▸ **Given text**

### Handling underflow using transfer

• Deleting the last entry from a node

• Deleting an entry e from a node p with exactly 1 entry:

 will produce an "empty" node.... This condition is called an underflow

• Comment:

• The exact meaning of underflow is:

 A node that violates the subtree range condition is in an overflow (too many subtrees) or in an underflow (too few subtrees) condition

• You will see that delete will also propagate up into the tree by a merge operation

• The merge operation will remove:

 one entry one subtree (the child node that got "merged into oblivion" will disappear)

• The resulting node in a 2,4-tree will have:

 Zero entries But: One subtree

• So technically, the node is not empty, but underflow because:

 Number of subtrees of a node in a 2,4-tree must be between 2 to 4 The underflow node has 1 subtree

• There are 2 methods used to handle underflow (= too few subtrees):

 Transfer one subtree from an immediate sibling node into the underflow node Merge the underflow node (with has < 2 subtrees) with one of the immediate sibling nodes (After the merge, the resulting node will have enough subtrees)

▸ **Supplied material**
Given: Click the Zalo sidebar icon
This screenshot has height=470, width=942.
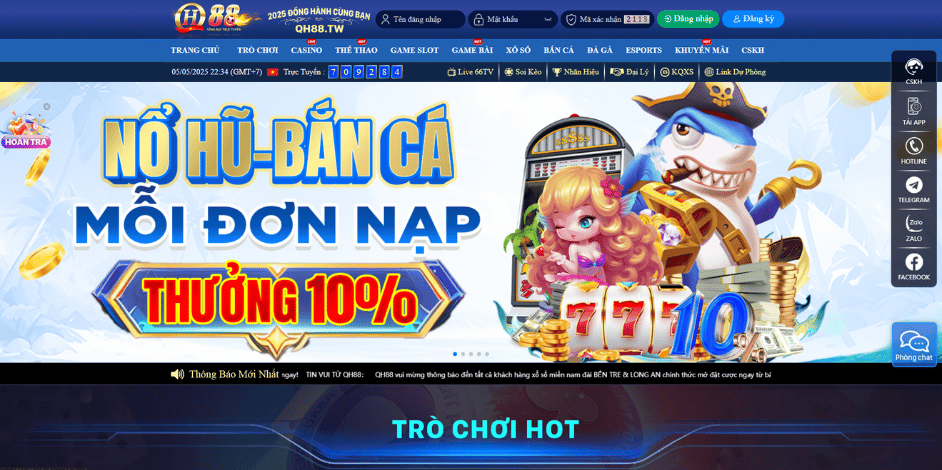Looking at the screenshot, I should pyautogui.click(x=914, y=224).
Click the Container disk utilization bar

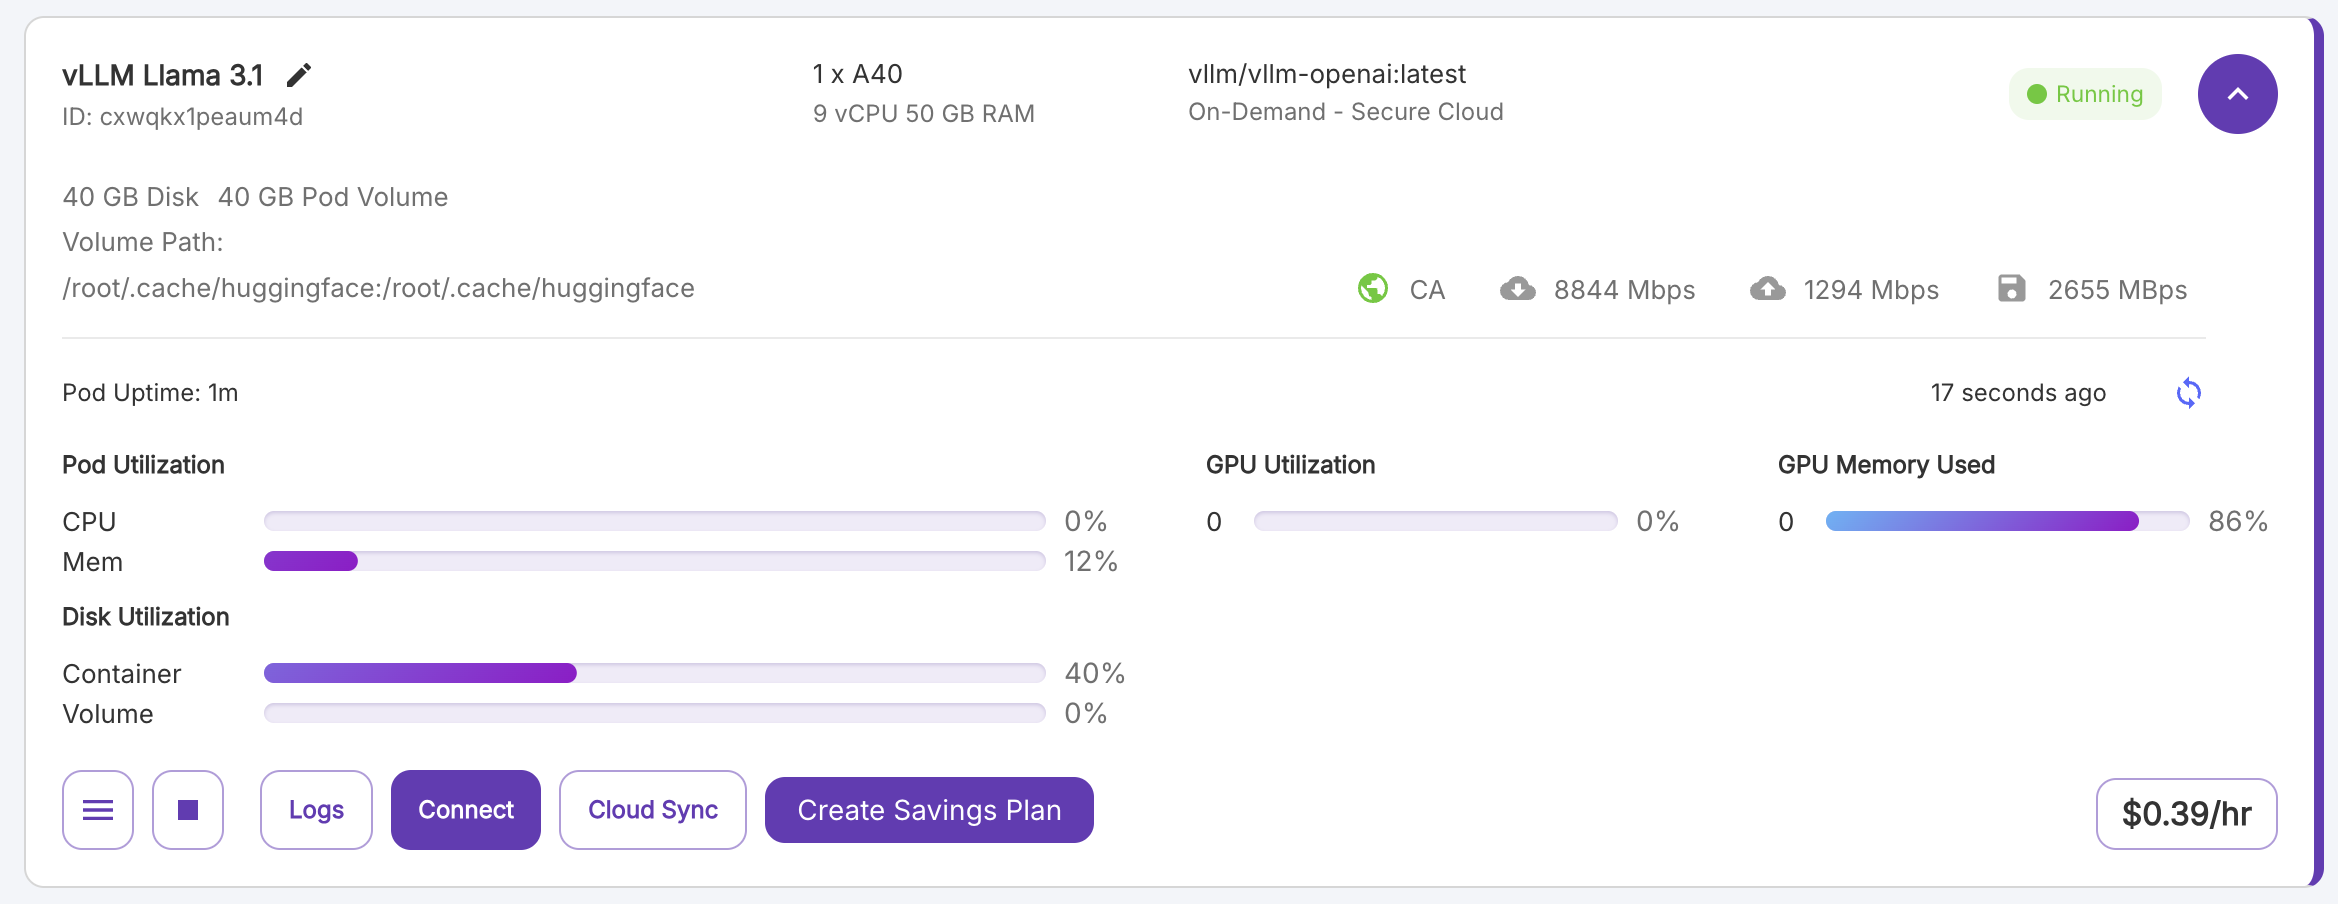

▸ **List of tasks**
• 1. Answer these questions from the underflow notes:
(a) What is the condition called when deleting the only entry from a node leaves it empty?
(b) How many subtrees must a node in a 2,4-tree have?
(c) What two methods handle underflow?
• 2. Please repeat the passage of the underflow notes that opens with the words containing "one entry one" and closes with "have enough subtrees)".
• 3. Go on with the underflow notes from the point where they stop.

▸ **Responses per task**
• 1.
(a) Underflow.
(b) Between 2 and 4.
(c) There are two methods:
- Transferring one subtree from an immediate sibling node into the underflow node.
- Merging the underflow node with one of its immediate sibling nodes.

• 2.
one entry one subtree (the child node that got "merged into oblivion" will disappear)

• The resulting node in a 2,4-tree will have:

 Zero entries But: One subtree

• So technically, the node is not empty, but underflow because:

 Number of subtrees of a node in a 2,4-tree must be between 2 to 4 The underflow node has 1 subtree

• There are 2 methods used to handle underflow (= too few subtrees):

 Transfer one subtree from an immediate sibling node into the underflow node Merge the underflow node (with has < 2 subtrees) with one of the immediate sibling nodes (After the merge, the resulting node will have enough subtrees)

• 3.
• Overview: handling underflow

• Brief overview for handling an underflow situation in the node p (i.e., node p has fewer than 2 subtrees):

1. If one (left or right) immediate sibling node of node has ≥ 3 subtrees:

 Transfer a subtree from the sibling node into the underflow node

Because a subtree requires a search key to decide the branch direction, to keep the correct key storage structure, the tree transfer operation requires:

 Transfer the entry from node p's parent to replace the deleted entry e in node p,      and       Transfer an entry from the immediately sibling to node p's parent

2. If both immediate sibling nodes of node p have 1 entry:

• Merge:

 Node p's parent entry (1 entry) Node p's sibling node (with 1 entry in it)

into one single node

Notice that:

• The merge operation will remove:

 One entry from node p's parent node One subtree from node p's parent node

Consequently:

 Node p's parent node can itself become underflow (i.e., has 1 subtree) !!!

Solution:

• Repeat the same procedure at p's parent node

• In other words:

 Solve the same problem at a node higher up in the tree

• In yet other words:

 Use recursion !!!

• This brief overview is probably incomprehensive right now...

That's OK. You can skip it for now.

Come back and read it again after we discuss the techniques in details.

Because the above description contains certain insights that help you understand the details.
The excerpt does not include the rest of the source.